I hope the author is planning a sequel. I would love to see where Sam and Ernie’s relationship goes.

Awards

The winners of Dan Poynter’s Global Ebook Awards for 2020 have been announced. These Words Are True and Faithful has won the gold award for gay/lesbian/LGBT fiction and the silver award for contemporary romance/erotica fiction.

On writing one’s ideological opponents

In queer fiction, I notice a tendency to caricature the author’s ideological opponents as either monsters with whom no communication is possible or morons with whom no communication is possible. The author may attack straw-man versions of opposing positions or simply indulge in name-calling.

To overcome this problem, I recommend researching what people on the other side believe and why, with the goal of being able to pass an ideological Turing test, i.e., present the other side well enough to convince people on that side that you are one of them. For These Words Are True and Faithful, I did enough research on the arguments used by both socially conservative evangelical Protestants and radical feminists that I succeeded in passing ideological Turing tests as members of both groups..

Opening passage of my work in progress (as of this draft)

Beautiful Automaton

Joe Cathcart stood on the roof deck of the beach house, staring at the starry sky and the cargo ships going to and from a nearby port, while the party went on in the house below him.

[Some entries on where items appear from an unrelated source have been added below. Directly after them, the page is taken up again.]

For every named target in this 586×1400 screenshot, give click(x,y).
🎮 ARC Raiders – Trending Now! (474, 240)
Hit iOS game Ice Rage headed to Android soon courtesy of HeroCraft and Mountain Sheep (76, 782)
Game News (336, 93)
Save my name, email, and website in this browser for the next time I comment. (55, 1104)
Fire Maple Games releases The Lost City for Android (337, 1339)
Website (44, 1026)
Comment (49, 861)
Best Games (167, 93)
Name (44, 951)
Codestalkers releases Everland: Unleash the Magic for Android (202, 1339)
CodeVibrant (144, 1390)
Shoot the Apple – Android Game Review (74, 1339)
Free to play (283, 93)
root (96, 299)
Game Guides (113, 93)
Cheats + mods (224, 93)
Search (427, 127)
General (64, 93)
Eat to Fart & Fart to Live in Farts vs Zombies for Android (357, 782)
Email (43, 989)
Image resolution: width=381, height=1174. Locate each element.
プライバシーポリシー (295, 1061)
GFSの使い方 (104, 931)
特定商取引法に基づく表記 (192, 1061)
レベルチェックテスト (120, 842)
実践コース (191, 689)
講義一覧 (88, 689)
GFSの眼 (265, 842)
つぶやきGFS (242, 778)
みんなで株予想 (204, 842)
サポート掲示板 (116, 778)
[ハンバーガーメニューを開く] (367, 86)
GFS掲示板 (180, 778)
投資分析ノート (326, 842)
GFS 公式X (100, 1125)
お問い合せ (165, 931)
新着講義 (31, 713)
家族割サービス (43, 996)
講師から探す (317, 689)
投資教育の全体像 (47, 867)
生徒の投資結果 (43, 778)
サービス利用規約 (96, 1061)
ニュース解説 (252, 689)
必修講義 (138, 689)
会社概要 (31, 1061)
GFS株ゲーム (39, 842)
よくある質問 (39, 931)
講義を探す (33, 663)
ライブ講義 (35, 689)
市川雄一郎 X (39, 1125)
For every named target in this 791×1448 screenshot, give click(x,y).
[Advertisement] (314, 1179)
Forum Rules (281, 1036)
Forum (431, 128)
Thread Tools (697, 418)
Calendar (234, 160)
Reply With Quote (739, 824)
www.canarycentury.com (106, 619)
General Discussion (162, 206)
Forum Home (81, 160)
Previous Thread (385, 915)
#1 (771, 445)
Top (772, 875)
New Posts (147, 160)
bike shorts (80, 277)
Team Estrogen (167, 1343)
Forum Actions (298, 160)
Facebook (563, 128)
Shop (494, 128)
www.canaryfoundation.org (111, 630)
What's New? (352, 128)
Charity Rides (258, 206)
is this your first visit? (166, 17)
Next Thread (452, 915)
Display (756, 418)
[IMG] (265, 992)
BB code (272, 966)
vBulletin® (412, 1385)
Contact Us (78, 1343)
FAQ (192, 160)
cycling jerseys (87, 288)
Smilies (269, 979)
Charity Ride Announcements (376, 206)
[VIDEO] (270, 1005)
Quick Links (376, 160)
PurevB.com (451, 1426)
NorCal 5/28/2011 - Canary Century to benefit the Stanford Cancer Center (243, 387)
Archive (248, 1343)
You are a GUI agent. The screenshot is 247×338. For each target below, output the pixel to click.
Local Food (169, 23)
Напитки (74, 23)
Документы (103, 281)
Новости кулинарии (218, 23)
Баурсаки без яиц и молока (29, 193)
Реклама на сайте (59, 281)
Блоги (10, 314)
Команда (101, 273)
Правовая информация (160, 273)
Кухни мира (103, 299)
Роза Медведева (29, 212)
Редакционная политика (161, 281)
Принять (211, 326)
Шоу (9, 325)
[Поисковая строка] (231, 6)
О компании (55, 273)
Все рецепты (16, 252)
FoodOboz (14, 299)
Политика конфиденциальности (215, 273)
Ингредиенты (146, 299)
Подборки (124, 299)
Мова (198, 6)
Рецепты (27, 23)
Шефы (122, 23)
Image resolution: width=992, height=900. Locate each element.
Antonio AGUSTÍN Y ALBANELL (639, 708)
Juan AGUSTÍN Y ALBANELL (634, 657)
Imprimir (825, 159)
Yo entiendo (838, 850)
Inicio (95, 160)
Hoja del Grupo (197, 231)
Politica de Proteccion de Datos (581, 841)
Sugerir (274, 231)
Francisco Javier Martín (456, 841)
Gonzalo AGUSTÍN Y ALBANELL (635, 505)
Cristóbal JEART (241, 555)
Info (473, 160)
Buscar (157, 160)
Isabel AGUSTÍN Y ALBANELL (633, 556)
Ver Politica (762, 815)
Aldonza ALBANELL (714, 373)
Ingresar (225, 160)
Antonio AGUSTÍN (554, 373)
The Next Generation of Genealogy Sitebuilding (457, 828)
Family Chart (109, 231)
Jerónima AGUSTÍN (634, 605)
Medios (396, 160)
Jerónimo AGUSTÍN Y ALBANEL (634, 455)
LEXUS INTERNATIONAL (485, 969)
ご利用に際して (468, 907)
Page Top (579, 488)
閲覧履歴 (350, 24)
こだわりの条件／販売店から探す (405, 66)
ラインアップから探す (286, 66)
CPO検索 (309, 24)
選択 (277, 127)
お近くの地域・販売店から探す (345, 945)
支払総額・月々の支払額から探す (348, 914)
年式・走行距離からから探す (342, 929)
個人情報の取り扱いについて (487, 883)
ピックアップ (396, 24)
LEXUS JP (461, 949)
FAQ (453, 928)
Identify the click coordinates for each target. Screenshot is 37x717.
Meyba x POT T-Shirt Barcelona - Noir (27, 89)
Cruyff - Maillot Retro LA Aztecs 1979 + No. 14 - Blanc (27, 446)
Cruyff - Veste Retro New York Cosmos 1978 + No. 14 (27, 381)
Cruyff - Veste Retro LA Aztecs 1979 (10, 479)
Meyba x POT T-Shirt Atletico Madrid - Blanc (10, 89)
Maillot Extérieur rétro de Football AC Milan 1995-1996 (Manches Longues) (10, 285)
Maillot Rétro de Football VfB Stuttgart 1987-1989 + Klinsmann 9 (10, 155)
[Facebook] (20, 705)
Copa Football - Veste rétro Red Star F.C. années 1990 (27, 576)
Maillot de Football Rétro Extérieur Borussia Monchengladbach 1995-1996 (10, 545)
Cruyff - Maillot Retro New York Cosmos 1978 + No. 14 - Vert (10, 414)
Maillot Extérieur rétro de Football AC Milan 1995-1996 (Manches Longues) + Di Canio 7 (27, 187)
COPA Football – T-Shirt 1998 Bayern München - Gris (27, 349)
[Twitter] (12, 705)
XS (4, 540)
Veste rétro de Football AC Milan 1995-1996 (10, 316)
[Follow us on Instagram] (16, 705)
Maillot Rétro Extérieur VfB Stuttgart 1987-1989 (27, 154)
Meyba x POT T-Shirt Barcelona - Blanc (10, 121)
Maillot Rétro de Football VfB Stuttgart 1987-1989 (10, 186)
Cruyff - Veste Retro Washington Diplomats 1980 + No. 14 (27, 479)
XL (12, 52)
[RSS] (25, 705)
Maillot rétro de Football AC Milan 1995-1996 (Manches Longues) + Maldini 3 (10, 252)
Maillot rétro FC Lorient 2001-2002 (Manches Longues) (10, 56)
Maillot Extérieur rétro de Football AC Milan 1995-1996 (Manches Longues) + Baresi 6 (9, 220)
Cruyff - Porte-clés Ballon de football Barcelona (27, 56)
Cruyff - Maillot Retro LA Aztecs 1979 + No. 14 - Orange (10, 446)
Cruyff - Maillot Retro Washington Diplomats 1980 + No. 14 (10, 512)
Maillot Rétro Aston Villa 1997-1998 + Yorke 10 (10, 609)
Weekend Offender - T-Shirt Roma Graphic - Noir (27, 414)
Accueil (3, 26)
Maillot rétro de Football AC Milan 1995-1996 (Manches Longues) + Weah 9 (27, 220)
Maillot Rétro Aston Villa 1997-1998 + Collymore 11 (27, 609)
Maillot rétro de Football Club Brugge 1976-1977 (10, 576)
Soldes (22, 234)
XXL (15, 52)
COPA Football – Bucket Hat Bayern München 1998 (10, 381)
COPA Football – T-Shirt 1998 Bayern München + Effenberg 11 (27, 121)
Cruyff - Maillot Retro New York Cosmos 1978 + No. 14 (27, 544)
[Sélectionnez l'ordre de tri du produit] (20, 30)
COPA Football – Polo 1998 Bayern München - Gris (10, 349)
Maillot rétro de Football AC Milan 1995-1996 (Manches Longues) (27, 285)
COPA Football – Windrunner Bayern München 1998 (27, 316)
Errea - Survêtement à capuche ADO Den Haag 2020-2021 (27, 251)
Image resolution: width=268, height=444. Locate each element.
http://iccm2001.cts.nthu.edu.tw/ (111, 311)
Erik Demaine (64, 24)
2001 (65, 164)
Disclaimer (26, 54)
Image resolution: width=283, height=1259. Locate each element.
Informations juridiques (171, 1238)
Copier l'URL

“What’re you doing up here?” asked the man standing next to Joe on the rooftop deck of the beach house. “It’s a pretty dark night.”

“They often are in this part of the state at this time of year,” Joe responded.

“Fine, be that way,” said the man. “But why aren’t you downstairs at the party? Everyone’s having a good time.”

“I just had to come up here and clear my head.”

“Clear your head of what?”

“That song that was playing just now—”

“—wasn’t highbrow enough for you? This is spring break, not cultural tourism.”

“If you’re going to complete my sentences, at least try to be right. That’s not what I meant at all, and you know it.”

“Then what?”

“It’s just that the song reminded me of something.”

“What something was that?”

“Something that happened to me a while ago.”

“And what was that?”

“I didn’t come here to tell my life story to someone I’d just met.”

“I think I’ll freshen my drink.” The man went back downstairs.

No one would call the song highbrow enough. It was a schmaltzy love song, sung in a swing style. It still reminded Joe of events that he still found upsetting, starting with his first semester at Uxbridge University.